*WORK TASK*:
What is needed is an exact transcription of the line with "This screenshot has width=684, height=363." and all the lines that follow it in the entries below; add nothing else.

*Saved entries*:

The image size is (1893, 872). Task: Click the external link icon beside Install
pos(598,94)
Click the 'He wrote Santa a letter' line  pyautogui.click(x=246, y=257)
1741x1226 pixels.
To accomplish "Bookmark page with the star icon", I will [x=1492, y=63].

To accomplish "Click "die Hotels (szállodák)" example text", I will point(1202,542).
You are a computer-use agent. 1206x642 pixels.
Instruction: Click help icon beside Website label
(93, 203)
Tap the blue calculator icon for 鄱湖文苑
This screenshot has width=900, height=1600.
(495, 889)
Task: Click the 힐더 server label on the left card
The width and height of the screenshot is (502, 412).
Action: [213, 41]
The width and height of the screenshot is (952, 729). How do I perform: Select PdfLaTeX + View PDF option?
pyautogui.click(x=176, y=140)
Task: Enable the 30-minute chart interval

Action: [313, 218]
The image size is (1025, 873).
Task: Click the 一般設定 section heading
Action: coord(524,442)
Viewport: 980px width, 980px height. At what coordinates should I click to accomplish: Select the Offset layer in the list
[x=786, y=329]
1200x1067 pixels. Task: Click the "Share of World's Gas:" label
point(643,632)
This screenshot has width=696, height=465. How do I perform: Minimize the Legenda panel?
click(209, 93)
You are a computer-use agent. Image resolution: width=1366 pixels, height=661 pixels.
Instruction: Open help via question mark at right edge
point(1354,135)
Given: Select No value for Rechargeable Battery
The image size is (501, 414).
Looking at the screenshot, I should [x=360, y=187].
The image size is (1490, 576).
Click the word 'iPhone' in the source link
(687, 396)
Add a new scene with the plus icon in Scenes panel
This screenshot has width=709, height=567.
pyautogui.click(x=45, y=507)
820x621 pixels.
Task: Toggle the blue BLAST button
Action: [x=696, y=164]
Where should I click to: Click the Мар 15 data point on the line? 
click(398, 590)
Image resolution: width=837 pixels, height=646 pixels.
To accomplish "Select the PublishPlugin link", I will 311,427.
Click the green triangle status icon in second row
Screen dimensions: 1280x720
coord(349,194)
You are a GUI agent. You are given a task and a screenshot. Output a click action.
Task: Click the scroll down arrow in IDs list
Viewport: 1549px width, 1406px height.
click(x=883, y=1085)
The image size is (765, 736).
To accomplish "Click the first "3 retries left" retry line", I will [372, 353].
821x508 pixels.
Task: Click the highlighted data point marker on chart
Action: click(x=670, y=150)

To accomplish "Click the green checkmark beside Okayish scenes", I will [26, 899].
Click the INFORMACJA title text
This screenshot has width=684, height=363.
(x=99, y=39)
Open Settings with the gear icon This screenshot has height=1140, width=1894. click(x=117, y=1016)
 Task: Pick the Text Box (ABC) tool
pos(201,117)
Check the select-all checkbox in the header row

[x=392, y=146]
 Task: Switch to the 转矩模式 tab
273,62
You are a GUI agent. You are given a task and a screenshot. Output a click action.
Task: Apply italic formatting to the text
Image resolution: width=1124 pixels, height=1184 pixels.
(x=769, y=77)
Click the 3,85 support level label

*ANSWER FOR THIS EXERCISE*:
This screenshot has width=684, height=363.
(x=99, y=39)
Open Settings with the gear icon This screenshot has height=1140, width=1894. click(x=117, y=1016)
 Task: Pick the Text Box (ABC) tool
pos(201,117)
Check the select-all checkbox in the header row

[x=392, y=146]
 Task: Switch to the 转矩模式 tab
273,62
You are a GUI agent. You are given a task and a screenshot. Output a click action.
Task: Apply italic formatting to the text
Image resolution: width=1124 pixels, height=1184 pixels.
(x=769, y=77)
Click the 3,85 support level label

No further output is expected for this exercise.